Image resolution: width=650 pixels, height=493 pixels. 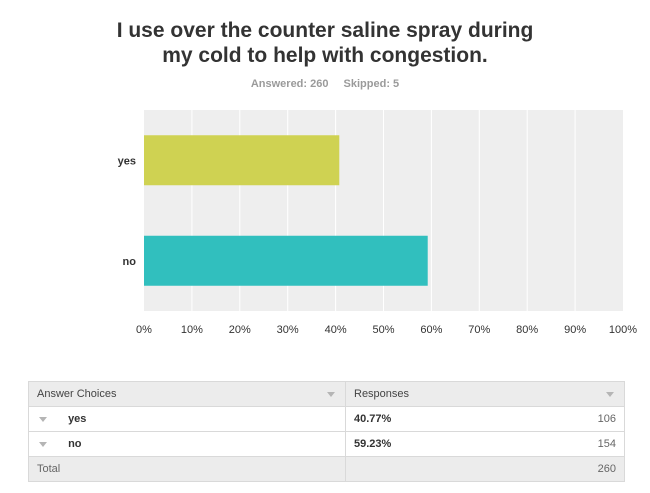 I want to click on answer-label: yes, so click(x=78, y=419).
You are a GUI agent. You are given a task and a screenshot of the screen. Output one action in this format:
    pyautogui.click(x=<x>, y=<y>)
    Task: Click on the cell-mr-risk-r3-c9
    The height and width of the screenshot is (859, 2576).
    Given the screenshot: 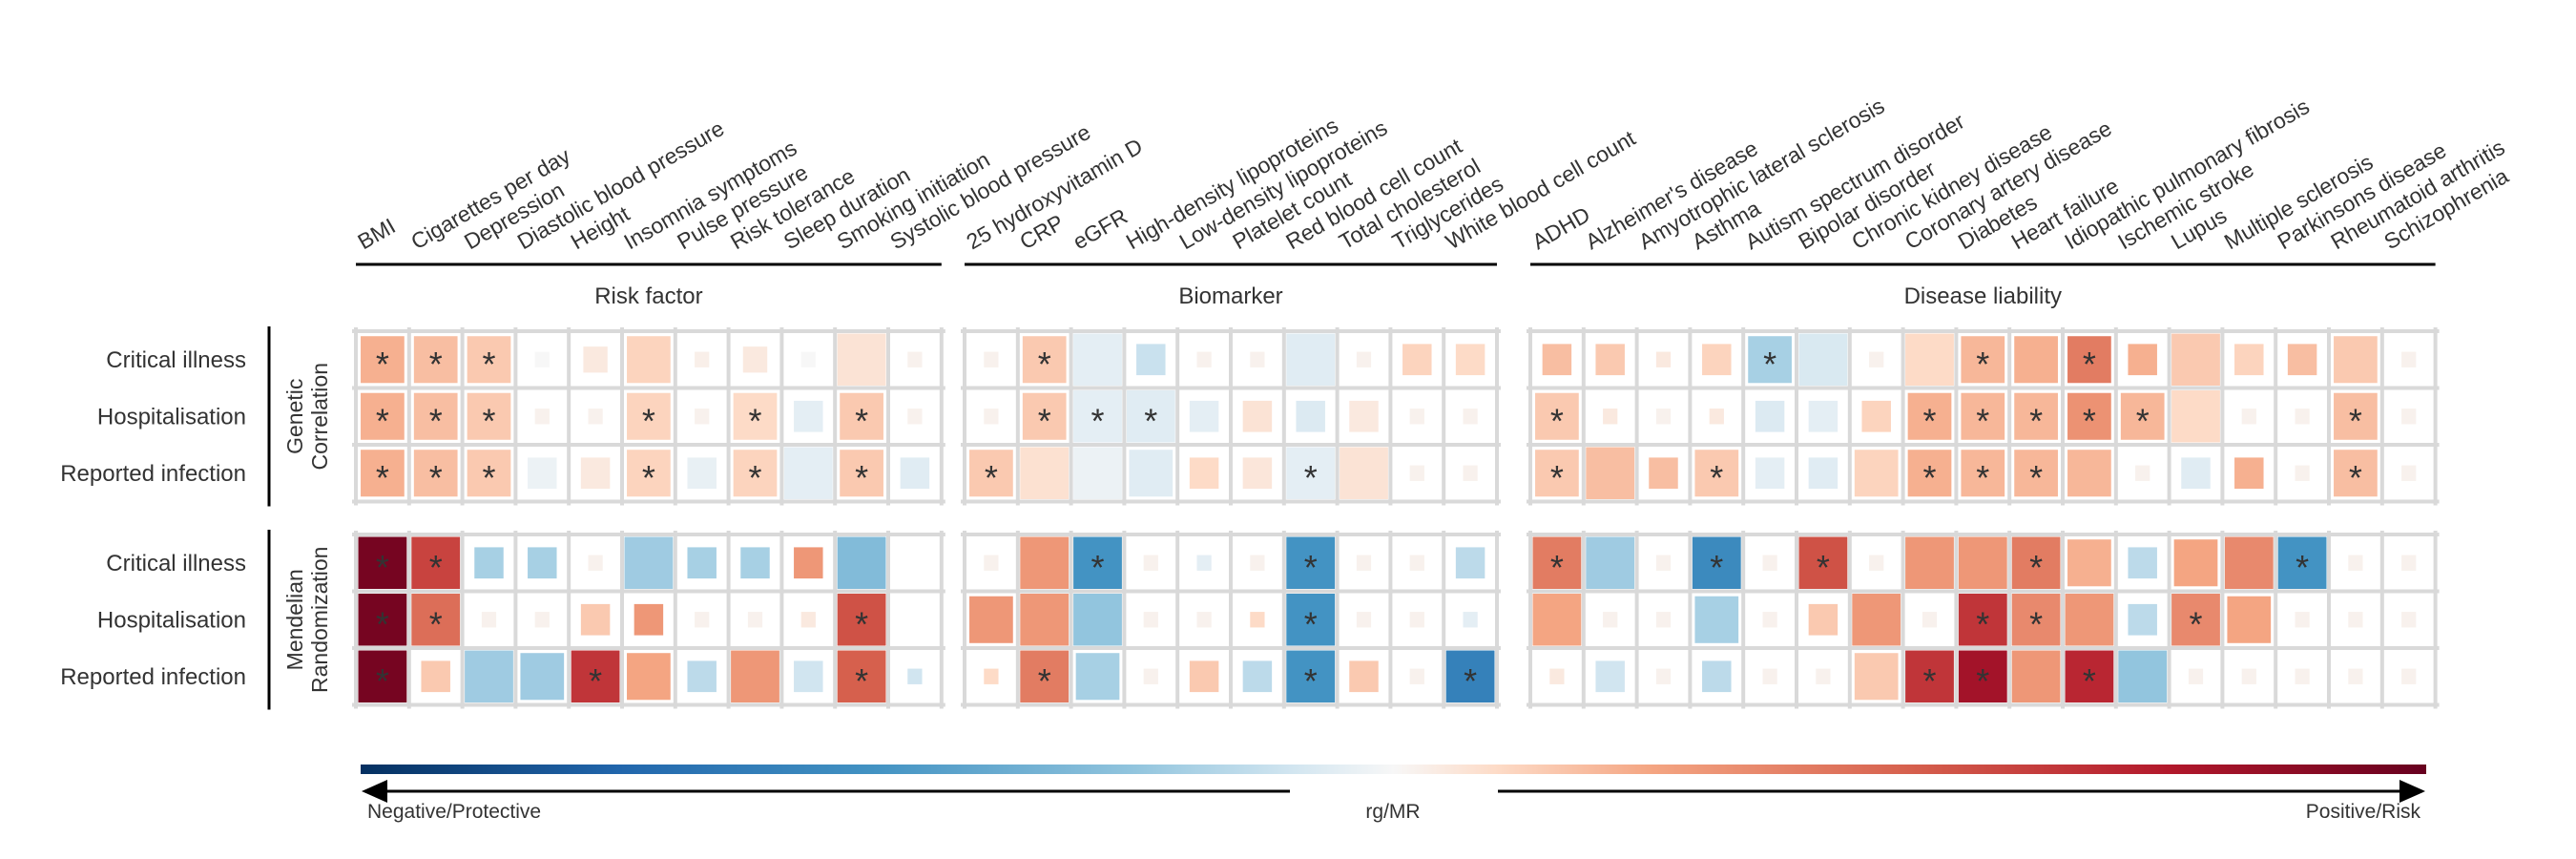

# What the exercise asks
Copy out the lines of the items, starting with the one that contains "You are a GUI" and running through the end of the items, both ends included. Omit the pictures.

# Solution for this task
You are a GUI agent. You are given a task and a screenshot of the screen. Output one action in this format:
    pyautogui.click(x=<x>, y=<y>)
    Task: Click on the cell-mr-risk-r3-c9
    The height and width of the screenshot is (859, 2576).
    Given the screenshot: 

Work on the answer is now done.